Bill Gross has more experience with the bond market than almost anyone. He co-founded PIMCO over 50 years ago and managed the PIMCO Total Return fund – once the largest bond fund in the world – for much of his time at the firm. He has seen it all.
Although he does not manage money professionally anymore, Gross is still very much a financial market enthusiast. He is active on X (formerly Twitter) and he is a common sight in financial media.
Last week, Gross sat down for an interview with Bloomberg and said a few interesting things about the bond market.
Gross explained that if, over the medium to long term, the Federal Reserve's benchmark fed-funds rate settles around 3% to 3.5%, then a 5% yield on the 10-year US Treasury is “decent value”.
Gross said that such a yield would be normal under the assumption that the term premium – or the extra return that investors demand for taking the risk of buying longer-term bonds – is around 1% to 1.25%.
There are a lot of assumptions embedded in Gross’ view but it is a reasonable take.
Gross is off on ETF blame
Something else Gross said, however, was way off the mark. Gross blamed the recent sell-off in long-term bonds on big government deficits, quantitative tightening by the Fed and a growing belief in “higher-for-longer” interest rates. But he also blamed it on ETF investors.
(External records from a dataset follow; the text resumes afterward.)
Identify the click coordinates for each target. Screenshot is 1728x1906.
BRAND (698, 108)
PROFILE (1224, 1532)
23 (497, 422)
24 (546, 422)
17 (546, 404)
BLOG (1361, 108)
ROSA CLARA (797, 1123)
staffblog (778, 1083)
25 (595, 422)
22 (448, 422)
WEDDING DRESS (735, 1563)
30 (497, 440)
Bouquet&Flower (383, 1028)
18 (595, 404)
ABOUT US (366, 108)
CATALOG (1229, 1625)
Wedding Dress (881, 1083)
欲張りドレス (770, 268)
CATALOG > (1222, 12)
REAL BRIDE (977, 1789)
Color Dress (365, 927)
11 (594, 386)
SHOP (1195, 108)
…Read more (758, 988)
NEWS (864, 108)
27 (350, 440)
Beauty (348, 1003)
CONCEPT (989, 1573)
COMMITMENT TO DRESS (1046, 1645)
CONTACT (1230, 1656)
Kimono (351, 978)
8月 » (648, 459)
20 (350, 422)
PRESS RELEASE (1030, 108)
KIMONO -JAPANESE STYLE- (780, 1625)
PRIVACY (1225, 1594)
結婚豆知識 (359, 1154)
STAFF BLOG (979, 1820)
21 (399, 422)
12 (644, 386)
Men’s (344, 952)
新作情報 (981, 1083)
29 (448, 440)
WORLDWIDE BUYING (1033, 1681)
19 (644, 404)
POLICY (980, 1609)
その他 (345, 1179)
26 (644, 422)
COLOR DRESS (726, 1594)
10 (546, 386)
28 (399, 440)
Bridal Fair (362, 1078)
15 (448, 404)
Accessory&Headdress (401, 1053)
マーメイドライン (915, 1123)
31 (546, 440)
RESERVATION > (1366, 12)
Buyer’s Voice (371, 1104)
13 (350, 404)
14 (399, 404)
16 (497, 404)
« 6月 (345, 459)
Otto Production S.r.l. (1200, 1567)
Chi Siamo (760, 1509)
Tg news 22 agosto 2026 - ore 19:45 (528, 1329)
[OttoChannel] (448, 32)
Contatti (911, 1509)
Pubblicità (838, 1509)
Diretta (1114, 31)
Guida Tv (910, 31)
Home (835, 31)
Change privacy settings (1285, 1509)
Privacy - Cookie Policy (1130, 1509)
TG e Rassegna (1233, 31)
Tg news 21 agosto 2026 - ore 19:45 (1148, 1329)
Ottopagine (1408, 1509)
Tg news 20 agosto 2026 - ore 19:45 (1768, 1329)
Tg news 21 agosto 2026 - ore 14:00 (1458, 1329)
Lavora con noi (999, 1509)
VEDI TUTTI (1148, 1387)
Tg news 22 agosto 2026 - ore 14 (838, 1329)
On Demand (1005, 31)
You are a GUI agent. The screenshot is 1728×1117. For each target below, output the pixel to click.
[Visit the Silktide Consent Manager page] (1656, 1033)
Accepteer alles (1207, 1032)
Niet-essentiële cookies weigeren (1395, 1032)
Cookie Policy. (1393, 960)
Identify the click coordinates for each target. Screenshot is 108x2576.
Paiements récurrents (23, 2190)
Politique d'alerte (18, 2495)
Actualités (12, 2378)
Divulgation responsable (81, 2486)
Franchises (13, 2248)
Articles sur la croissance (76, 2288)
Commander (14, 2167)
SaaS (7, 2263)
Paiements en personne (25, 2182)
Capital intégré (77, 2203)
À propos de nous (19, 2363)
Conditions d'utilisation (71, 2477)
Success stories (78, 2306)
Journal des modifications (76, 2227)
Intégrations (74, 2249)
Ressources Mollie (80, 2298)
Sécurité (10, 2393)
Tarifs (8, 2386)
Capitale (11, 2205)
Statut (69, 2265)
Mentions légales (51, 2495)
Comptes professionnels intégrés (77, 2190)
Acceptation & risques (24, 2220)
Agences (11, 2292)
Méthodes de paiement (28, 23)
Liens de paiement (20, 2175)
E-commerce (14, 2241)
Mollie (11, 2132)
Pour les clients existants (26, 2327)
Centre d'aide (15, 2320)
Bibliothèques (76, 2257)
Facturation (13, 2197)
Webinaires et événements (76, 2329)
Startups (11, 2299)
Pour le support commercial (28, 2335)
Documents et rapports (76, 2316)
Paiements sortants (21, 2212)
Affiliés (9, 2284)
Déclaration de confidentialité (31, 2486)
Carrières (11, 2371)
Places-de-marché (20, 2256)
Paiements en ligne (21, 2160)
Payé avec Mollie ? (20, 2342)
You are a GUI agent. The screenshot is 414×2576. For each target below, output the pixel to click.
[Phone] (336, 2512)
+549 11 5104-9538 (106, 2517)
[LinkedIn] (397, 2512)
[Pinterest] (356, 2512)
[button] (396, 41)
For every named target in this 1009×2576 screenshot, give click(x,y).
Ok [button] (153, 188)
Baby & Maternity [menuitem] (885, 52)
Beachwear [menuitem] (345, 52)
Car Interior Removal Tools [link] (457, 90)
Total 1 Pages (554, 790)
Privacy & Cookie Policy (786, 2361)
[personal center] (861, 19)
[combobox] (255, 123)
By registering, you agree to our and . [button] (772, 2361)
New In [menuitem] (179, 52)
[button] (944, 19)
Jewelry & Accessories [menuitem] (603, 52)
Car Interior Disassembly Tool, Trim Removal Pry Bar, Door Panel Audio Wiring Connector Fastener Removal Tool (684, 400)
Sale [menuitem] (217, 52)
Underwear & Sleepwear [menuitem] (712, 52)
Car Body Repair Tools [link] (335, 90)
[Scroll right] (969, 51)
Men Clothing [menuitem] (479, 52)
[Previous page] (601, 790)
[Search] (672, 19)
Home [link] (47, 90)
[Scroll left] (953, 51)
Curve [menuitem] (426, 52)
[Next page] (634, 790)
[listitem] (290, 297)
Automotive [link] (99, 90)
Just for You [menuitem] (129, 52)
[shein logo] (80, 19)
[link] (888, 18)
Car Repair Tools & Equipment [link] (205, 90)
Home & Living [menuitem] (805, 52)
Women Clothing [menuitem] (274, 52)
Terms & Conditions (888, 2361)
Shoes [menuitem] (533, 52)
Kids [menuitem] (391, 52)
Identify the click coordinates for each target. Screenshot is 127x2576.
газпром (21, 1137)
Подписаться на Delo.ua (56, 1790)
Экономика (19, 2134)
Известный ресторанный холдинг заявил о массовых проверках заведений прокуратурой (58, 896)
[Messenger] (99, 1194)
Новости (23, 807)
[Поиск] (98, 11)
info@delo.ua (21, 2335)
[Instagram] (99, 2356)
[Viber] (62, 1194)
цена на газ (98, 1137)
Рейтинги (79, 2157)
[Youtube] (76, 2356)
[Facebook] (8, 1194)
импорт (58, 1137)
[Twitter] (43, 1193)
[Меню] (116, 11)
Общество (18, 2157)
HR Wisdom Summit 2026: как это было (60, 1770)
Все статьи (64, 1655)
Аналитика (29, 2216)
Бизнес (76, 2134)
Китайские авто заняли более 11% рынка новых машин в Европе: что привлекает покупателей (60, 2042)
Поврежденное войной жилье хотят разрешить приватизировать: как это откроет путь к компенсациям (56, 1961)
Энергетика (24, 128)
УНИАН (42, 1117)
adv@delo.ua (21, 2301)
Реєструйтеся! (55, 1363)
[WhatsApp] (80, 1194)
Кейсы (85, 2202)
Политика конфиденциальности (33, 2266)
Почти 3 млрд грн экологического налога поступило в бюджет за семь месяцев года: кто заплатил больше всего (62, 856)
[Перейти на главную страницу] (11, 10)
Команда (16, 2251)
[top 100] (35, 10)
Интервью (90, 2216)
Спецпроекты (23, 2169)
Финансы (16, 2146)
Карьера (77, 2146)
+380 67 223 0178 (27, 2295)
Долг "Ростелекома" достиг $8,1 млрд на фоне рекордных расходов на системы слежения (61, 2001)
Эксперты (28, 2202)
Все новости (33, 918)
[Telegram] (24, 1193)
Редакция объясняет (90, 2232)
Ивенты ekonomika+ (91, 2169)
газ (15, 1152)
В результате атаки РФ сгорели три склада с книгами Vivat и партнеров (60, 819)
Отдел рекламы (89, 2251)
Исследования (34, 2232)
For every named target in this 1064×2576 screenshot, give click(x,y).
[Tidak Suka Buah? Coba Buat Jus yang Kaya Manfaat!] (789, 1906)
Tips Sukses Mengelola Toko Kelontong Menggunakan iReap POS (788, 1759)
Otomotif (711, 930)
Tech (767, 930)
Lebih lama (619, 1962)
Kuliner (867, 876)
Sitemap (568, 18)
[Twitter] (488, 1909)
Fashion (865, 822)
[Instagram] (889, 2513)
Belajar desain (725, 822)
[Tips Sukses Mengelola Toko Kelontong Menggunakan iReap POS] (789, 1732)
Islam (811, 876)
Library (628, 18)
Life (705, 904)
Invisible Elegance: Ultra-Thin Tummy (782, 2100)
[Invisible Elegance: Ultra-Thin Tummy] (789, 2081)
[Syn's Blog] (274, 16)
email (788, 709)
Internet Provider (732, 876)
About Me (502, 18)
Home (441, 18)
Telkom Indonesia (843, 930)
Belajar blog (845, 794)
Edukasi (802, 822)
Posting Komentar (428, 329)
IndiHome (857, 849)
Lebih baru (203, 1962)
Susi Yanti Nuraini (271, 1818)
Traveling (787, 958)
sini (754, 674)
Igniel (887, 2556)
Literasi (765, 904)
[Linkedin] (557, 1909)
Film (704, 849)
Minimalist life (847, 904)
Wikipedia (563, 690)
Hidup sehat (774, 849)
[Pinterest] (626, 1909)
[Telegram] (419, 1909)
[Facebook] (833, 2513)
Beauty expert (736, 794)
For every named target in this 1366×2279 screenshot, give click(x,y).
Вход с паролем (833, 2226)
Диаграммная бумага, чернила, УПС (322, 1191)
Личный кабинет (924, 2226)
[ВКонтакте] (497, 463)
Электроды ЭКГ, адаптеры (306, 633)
“What I have seen in the last week is that the bond vigilantes – to the extent that they are now individuals owning hundreds of billions of bond ETFs – they have been spooked over the last week or so by declines of 2-5% in their ETFs. And so, I think they are joining the crowd in terms of selling.”
While a plausible-sounding explanation for the bond sell-off, the data just does not support Gross’ assertion.
Investors have not been big sellers of bond ETFs in recent days. They have actually been net buyers. Over the past week, $4bn has flowed into US-listed fixed-income ETFs.
Sure, a lot of those inflows were for short-term bond ETFs, like the SPDR Bloomberg 1-3 Month T-Bill ETF (BIL) and the iShares Short Treasury Bond ETF (SHV). But even ETFs like the iShares US Treasury Bond ETF (GOVT) and the Schwab Long-Term U.S. Treasury ETF (SCHQ) picked up cash.
The one fund that everyone is hyper-focused on, the iShares 20+ Year Treasury Bond ETF (TLT), the big dog among long-term bond ETFs, did see outflows – but only to the tune of $160m, a fraction of the more than $17bn that has entered the fund this year.
In other words, there is no deluge of selling in bond ETFs. So unlike Gross, I would not attribute the recent spike in yields to ETF bond vigilantes.